Render as a numbered list the lines of the entries below, beginning at the line that contains "This screenshot has width=750, height=627." and stopping after the line that contains "click(x=58, y=62)". Leave out any blank lines.

■ INFORMATION SHOWN
^^^^^^^^
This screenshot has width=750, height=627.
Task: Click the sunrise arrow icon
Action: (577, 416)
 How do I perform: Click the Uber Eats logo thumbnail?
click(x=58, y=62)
^^^^^^^^
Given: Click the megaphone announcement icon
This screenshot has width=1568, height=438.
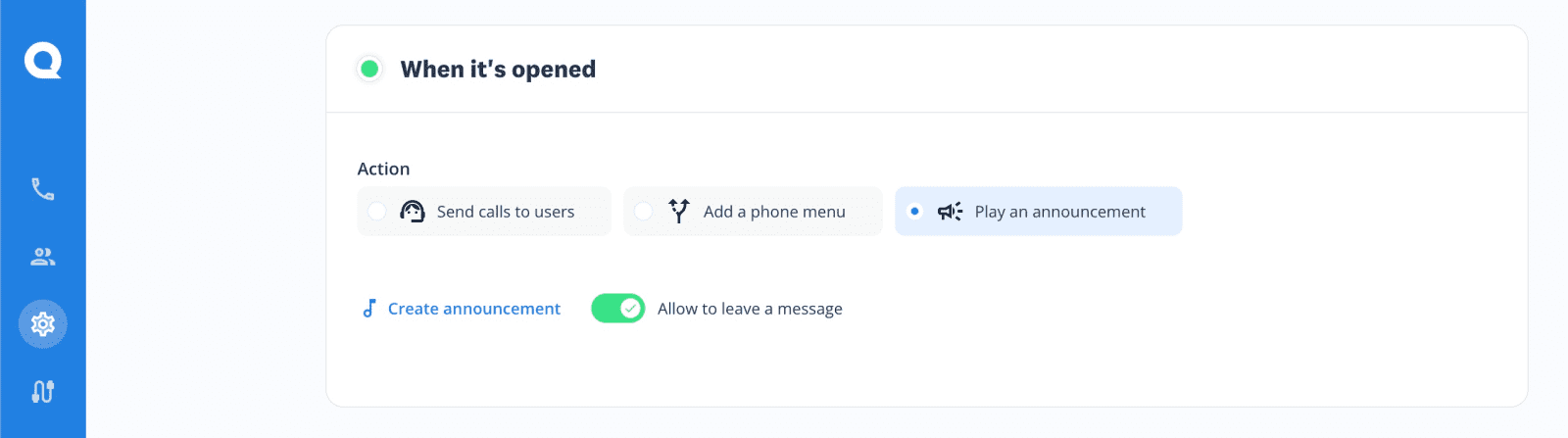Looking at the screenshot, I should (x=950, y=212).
^^^^^^^^
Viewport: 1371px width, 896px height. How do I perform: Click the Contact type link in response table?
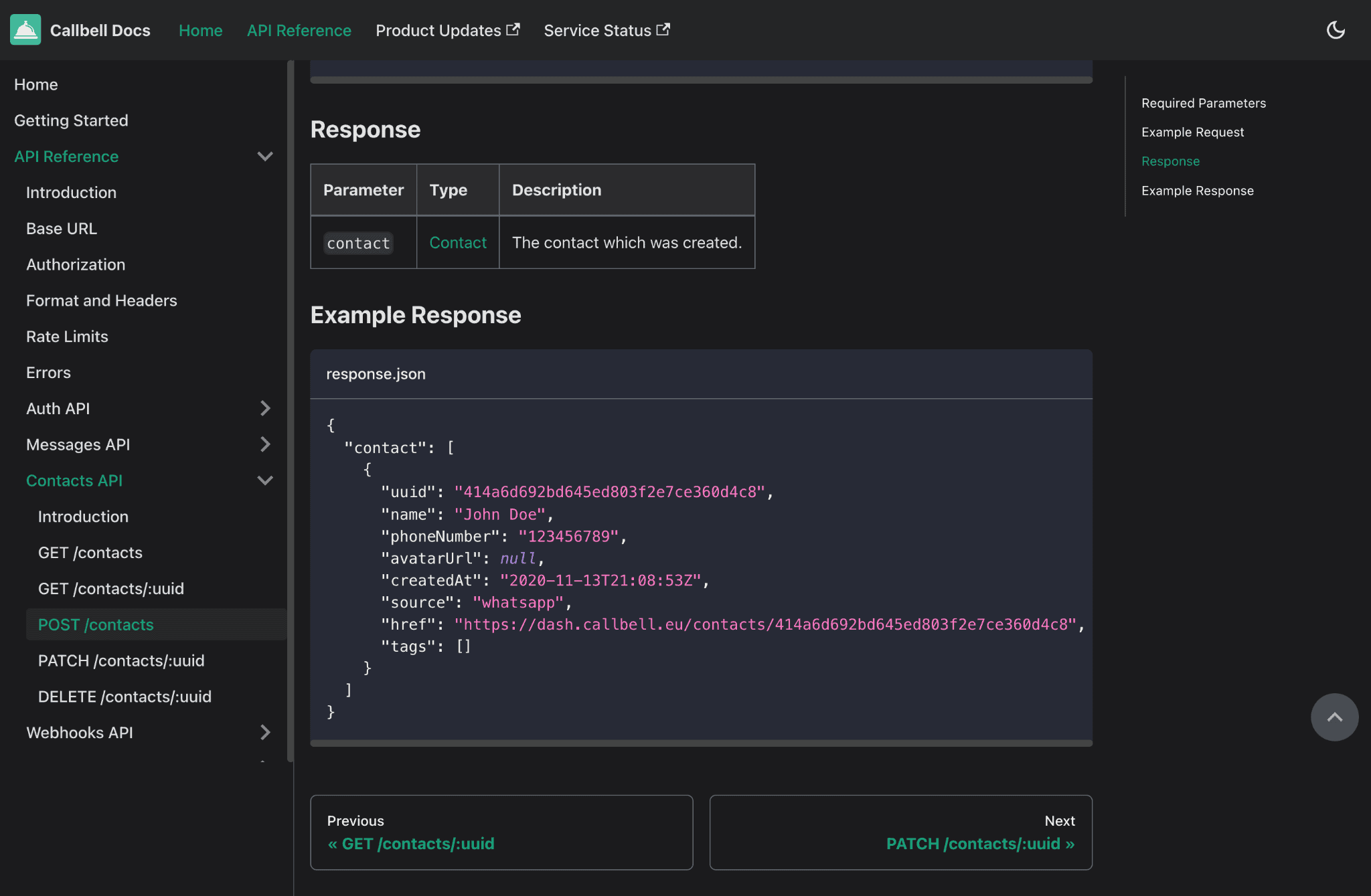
^^^^^^^^
■ COMPLETE OUTPUT
1. This screenshot has width=750, height=627.
2. Task: Click the sunrise arrow icon
3. Action: (577, 416)
4.  How do I perform: Click the Uber Eats logo thumbnail?
5. click(x=58, y=62)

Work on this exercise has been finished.